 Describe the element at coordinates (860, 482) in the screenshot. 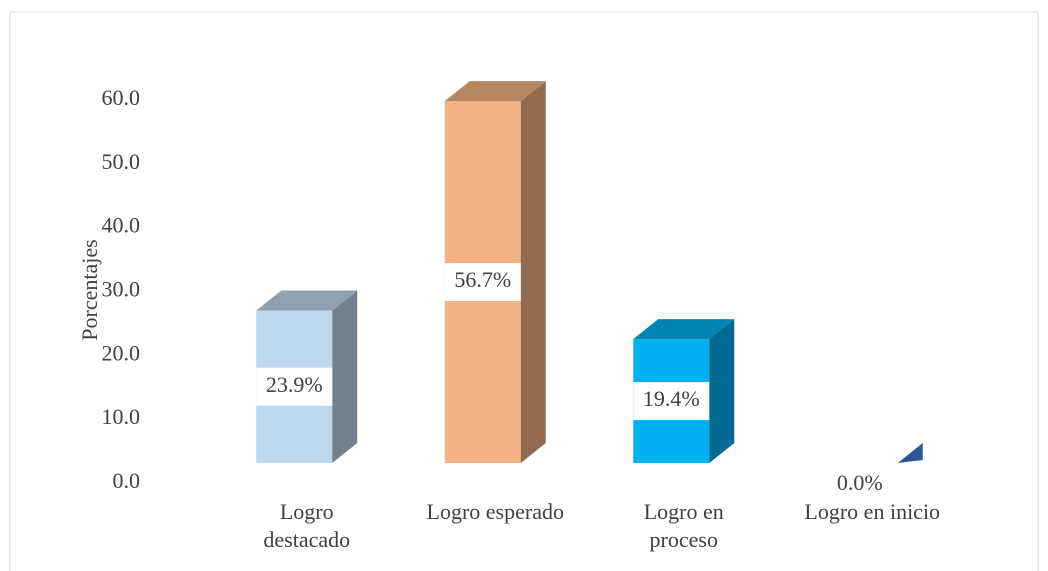

I see `data-label: 0.0%` at that location.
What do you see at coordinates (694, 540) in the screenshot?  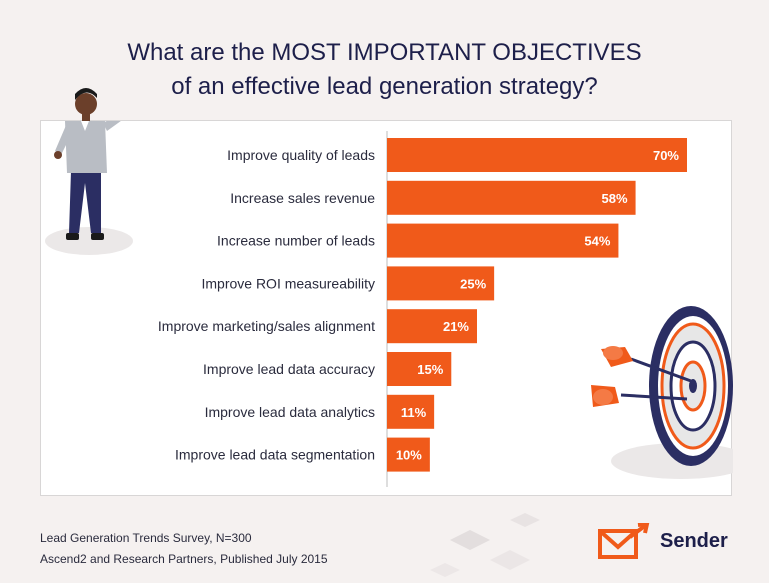 I see `brand-name: Sender` at bounding box center [694, 540].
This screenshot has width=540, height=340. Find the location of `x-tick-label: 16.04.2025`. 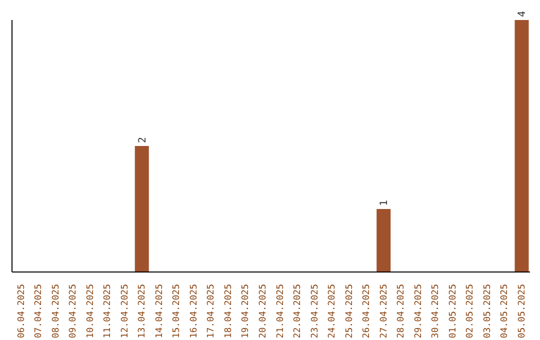

x-tick-label: 16.04.2025 is located at coordinates (194, 311).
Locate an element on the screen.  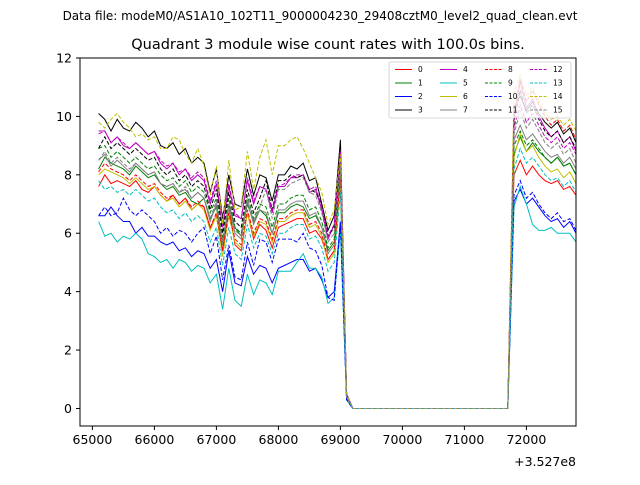
y-axis-ticks: 0 2 4 6 8 10 12 is located at coordinates (68, 234).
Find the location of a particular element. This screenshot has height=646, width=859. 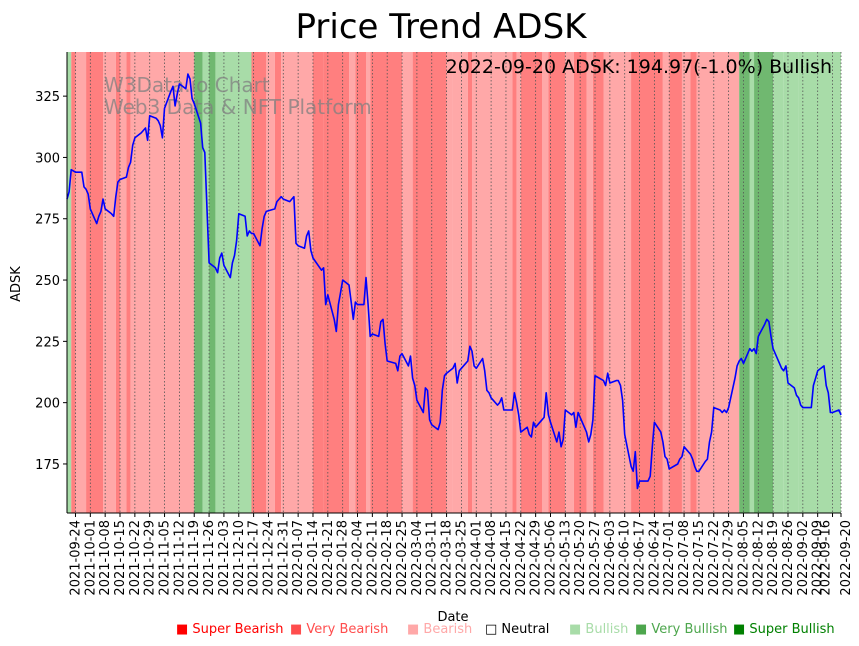

x-tick-label: 2022-02-18 is located at coordinates (388, 558).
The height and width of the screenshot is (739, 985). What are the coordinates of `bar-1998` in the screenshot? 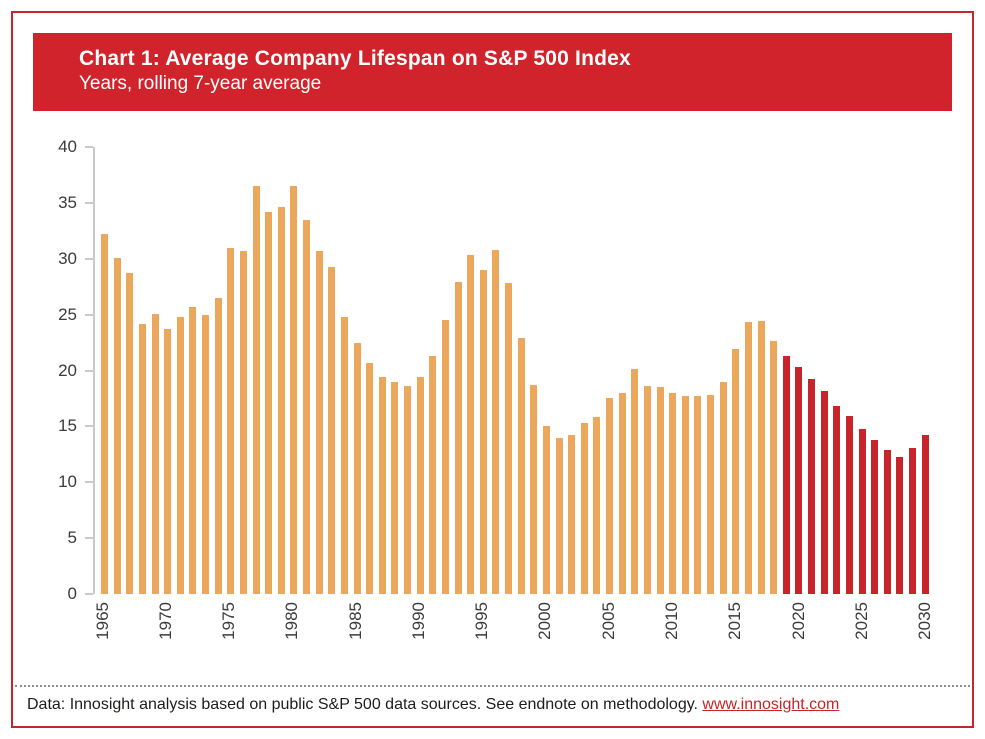 It's located at (521, 466).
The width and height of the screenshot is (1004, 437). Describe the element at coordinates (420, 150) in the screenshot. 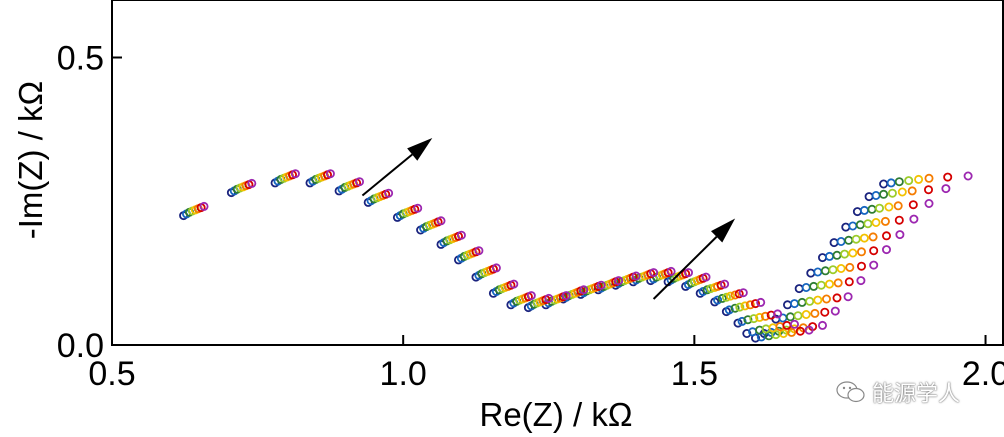

I see `arrow-head` at that location.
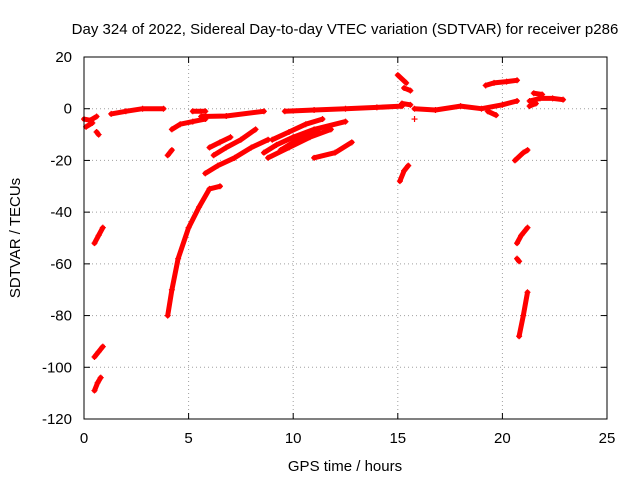  What do you see at coordinates (64, 58) in the screenshot?
I see `y-tick-label: 20` at bounding box center [64, 58].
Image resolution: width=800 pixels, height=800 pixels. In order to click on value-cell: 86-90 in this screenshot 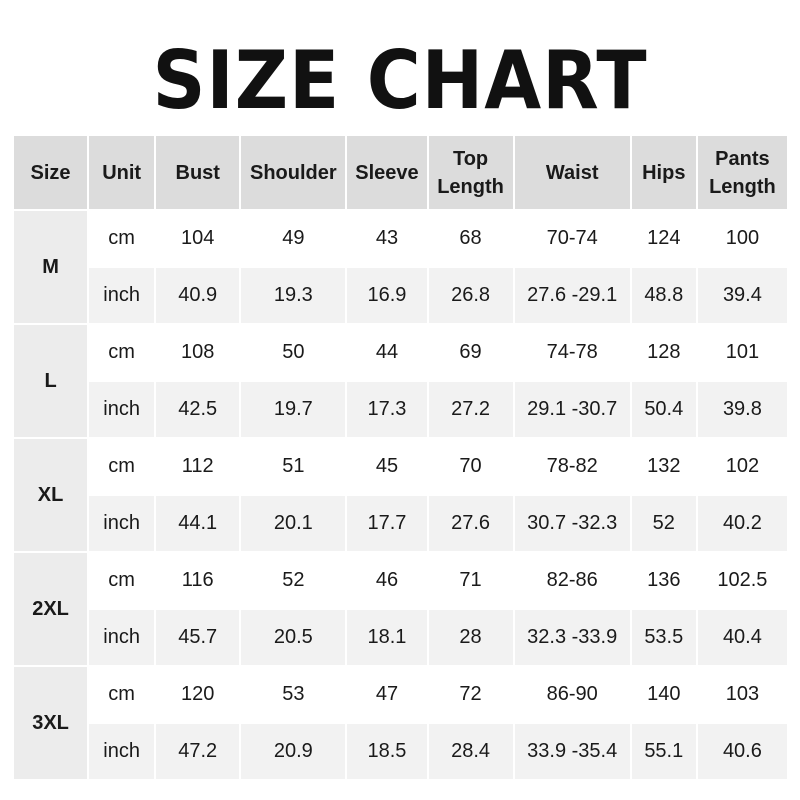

═══

[Task brief] Output the listing verbatim, starting at the line that contains "The width and" and ending at the last line of the listing, both included. Leave the pictures out.

[Answer to this task]
The width and height of the screenshot is (1004, 437). Describe the element at coordinates (420, 150) in the screenshot. 

I see `arrow-head` at that location.
  What do you see at coordinates (64, 58) in the screenshot?
I see `y-tick-label: 20` at bounding box center [64, 58].
Image resolution: width=800 pixels, height=800 pixels. In order to click on value-cell: 86-90 in this screenshot 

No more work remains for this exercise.